Takeaway for academic instructors:

  • Presenting evidence on the impact of yoga on the physical fitness outcomes of clients with strokes.
  • Research design changes above that relates to student can also be completed by a faculty member to grow the body of research.
  • Ensuring that future clinicians have the training information needed to be effective from classroom lessons to continuing education opportunities post-graduation.
  • Connecting with occupational therapy practitioners in the community that use yoga in their occupational therapy practice. Have this individual present a lecture on the topic and their experience. 
  • Recognizing that yoga can be modified for clients post-stroke and this intervention can have an impact on physical outcomes. A lab activity can be organized to support treatment planning using yoga as part of the intervention plan.

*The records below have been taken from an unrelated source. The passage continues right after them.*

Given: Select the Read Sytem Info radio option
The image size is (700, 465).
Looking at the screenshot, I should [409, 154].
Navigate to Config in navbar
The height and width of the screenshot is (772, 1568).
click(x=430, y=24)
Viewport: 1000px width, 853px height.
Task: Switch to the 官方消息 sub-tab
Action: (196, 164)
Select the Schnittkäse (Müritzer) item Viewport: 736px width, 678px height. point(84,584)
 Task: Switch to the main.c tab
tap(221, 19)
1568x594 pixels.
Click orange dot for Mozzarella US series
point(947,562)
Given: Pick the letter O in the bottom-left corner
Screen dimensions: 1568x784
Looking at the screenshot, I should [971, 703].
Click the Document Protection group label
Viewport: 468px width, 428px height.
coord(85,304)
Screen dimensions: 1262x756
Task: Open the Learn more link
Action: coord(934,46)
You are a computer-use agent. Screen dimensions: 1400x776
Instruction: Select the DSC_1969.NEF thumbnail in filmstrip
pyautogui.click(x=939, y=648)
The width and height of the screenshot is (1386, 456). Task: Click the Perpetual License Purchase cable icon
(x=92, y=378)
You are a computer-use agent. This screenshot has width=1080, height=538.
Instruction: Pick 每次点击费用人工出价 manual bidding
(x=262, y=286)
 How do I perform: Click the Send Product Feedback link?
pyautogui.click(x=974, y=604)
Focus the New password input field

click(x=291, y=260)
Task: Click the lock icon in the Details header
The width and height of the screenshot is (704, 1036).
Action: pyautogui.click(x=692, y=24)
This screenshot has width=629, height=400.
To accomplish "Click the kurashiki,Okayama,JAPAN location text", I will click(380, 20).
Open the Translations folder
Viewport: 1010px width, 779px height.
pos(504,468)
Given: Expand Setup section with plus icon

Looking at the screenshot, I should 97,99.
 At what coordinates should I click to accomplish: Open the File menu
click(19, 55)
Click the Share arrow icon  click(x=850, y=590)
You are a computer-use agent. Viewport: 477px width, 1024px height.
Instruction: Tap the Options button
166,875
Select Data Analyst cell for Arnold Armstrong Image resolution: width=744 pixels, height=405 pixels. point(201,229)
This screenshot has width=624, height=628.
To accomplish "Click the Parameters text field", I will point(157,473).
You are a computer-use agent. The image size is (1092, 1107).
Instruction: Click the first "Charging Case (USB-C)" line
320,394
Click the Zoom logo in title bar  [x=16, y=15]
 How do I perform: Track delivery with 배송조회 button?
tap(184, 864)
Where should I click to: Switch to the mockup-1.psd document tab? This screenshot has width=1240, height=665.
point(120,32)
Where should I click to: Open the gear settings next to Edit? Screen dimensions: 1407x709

Jennifer Dickman Portz, Emily Waddington, Karen E. Atler, Marieke Van Puymbroeck & Arlene A. Schmid (2018) Self-Management and Yoga for Older Adults with Chronic Stroke: A Mixed-Methods Study of Physical Fitness and Physical Activity, Clinical Gerontologist, 41:4, 374-381, DOI: 10.1080/07317115.2016.1252453

Access to this article can provide more information on demographic information, data results, and discussion from the authors of the findings. One of the authors of the reviewed article, Arlene A. Schmid, Ph.D., OTR, FAOTA, has an ACMR webinar available on the use of yoga in rehabilitation and can be found here: Merging Yoga and Rehabilitation Therapy for Best Results – ACRM

2 Replies to “OT Research Article Spotlight: Occupational therapy’s use of yoga in post-stroke care—a mixed-methods study.”

  1. As an occupational therapist with a background as a yoga teacher, I love reading posts like this! I think it would be wonderful for students in OT school to learn a bit more about stretching and exercise science so we know a bit more about how yoga and certain movements may help or harm different clients!